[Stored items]
*** Block opens ***
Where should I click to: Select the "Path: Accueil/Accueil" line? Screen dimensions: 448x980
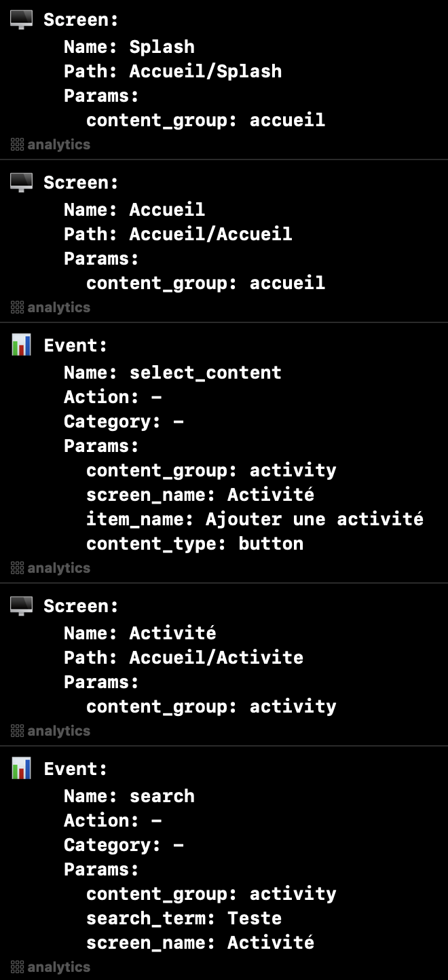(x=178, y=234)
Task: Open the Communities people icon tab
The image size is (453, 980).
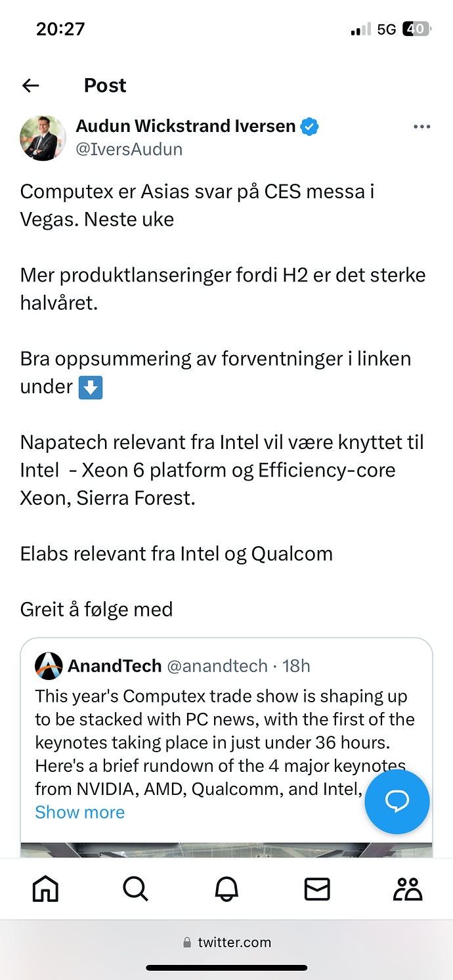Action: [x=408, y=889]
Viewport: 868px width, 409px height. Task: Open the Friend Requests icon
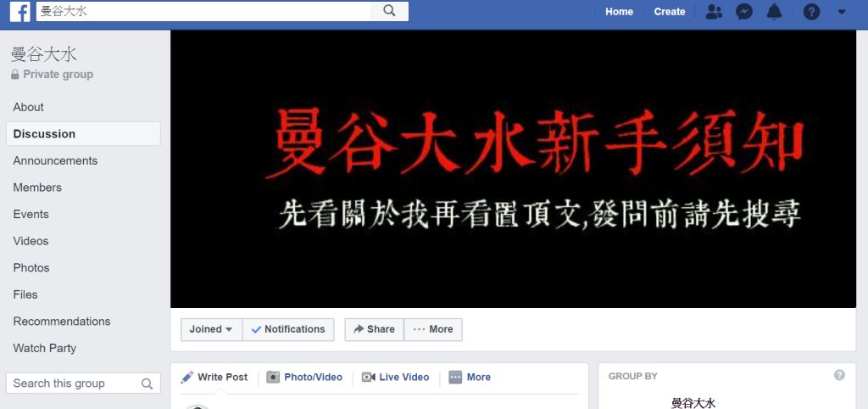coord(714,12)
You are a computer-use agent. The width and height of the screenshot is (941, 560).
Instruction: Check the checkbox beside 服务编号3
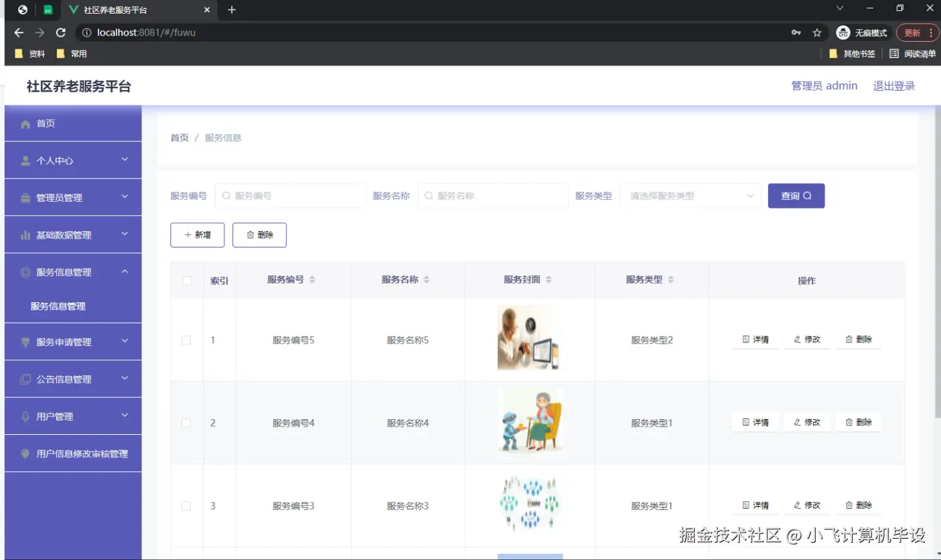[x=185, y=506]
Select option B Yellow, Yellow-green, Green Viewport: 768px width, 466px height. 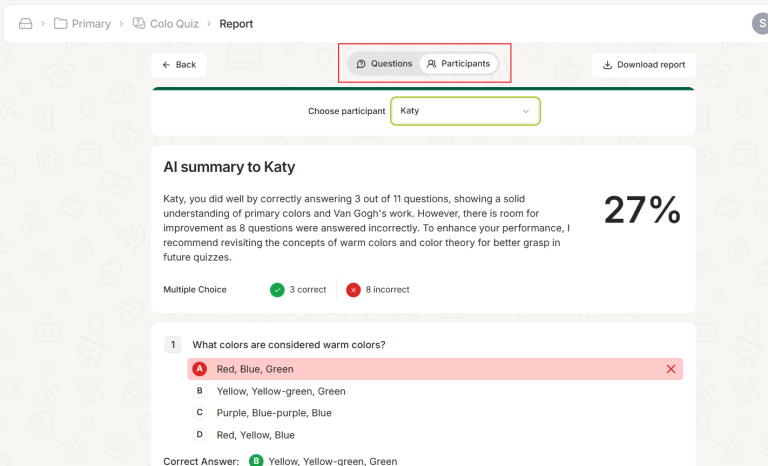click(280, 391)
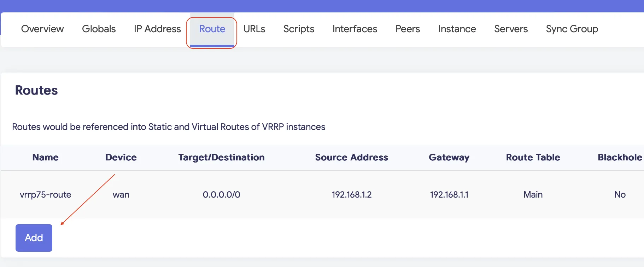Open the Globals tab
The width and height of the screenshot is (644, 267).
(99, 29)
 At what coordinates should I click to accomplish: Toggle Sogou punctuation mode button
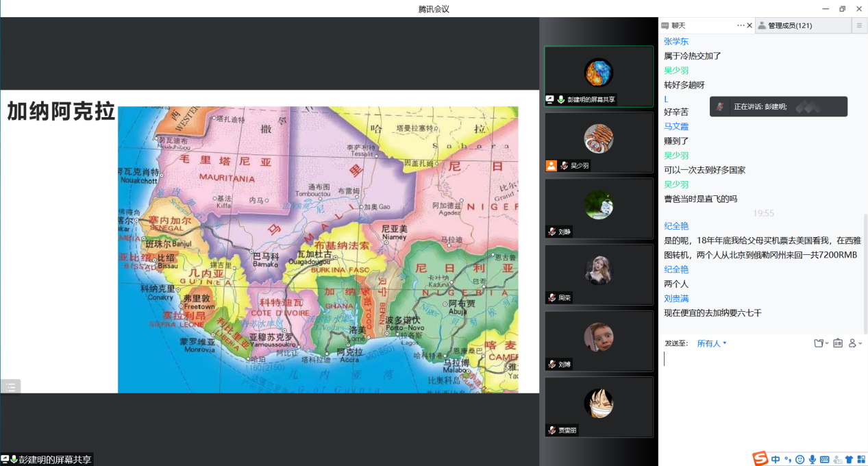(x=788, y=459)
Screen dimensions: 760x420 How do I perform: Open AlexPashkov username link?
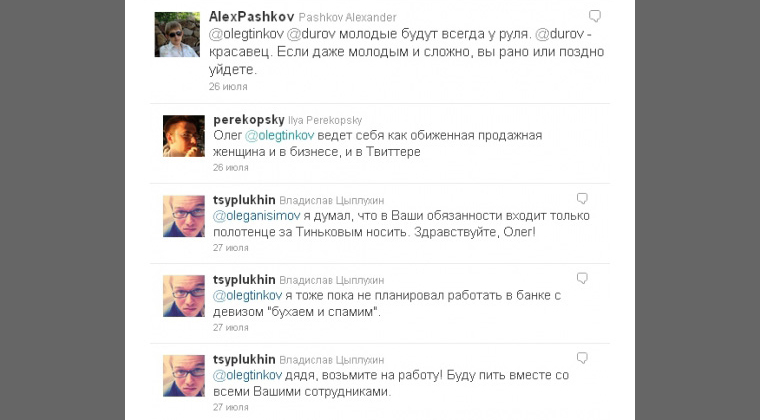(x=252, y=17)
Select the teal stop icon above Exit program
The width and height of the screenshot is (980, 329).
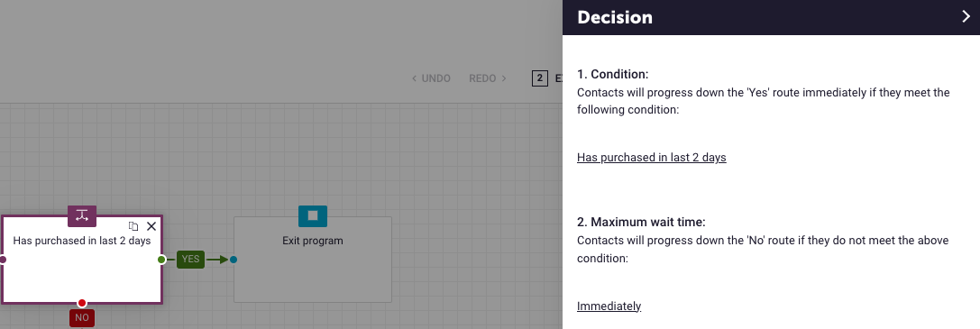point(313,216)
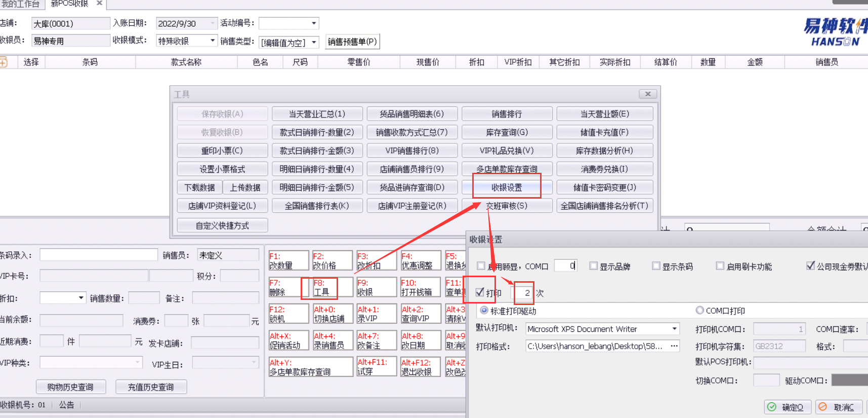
*** Block closes ***
*** Block opens ***
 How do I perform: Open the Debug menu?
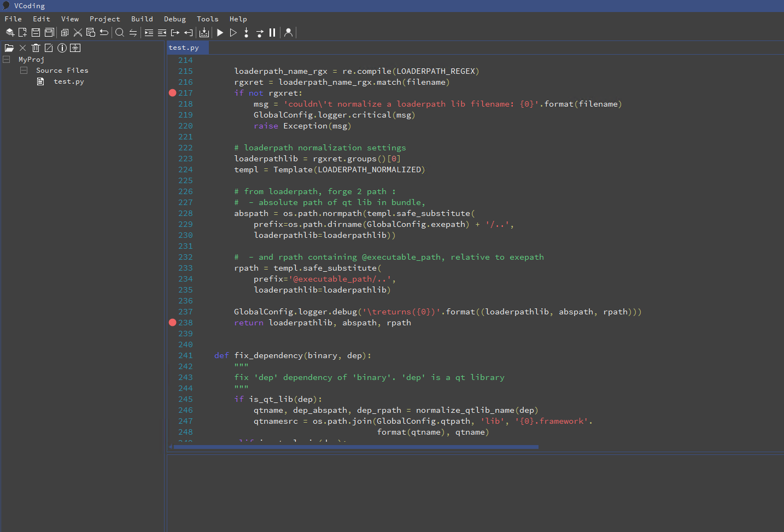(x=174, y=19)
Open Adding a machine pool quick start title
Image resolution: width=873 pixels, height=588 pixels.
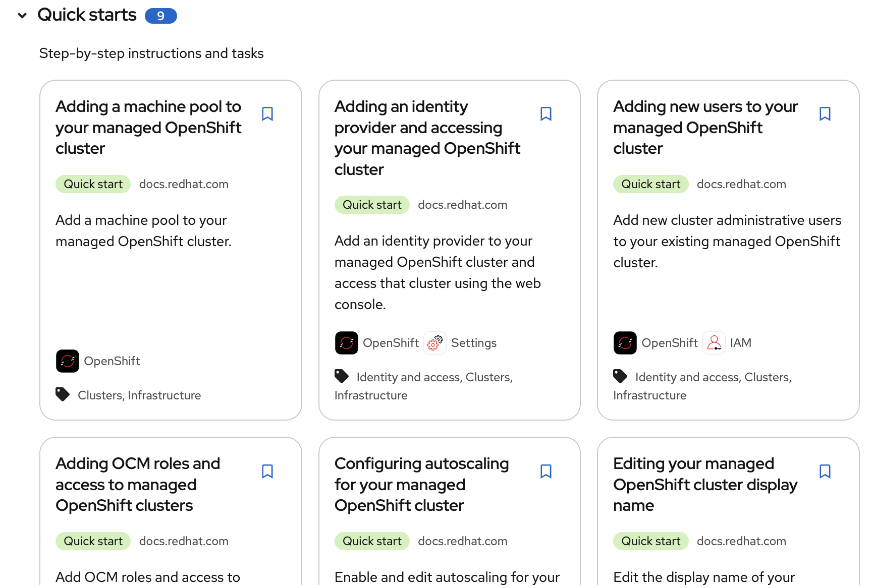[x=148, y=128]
*** Block closes ***
## [What this task involves]
Copy word for word the lines of the records above from the one with "Where should I" up to and including the one with "You are a computer-use". Skip the pictures.

## [Exercise answer]
Where should I click to: Select the "Path: Accueil/Accueil" line? Screen dimensions: 448x980
(x=178, y=234)
Task: Open the Communities people icon tab
The image size is (453, 980).
Action: [x=408, y=889]
Viewport: 868px width, 409px height. Task: Open the Friend Requests icon
coord(714,12)
You are a computer-use agent. The width and height of the screenshot is (941, 560).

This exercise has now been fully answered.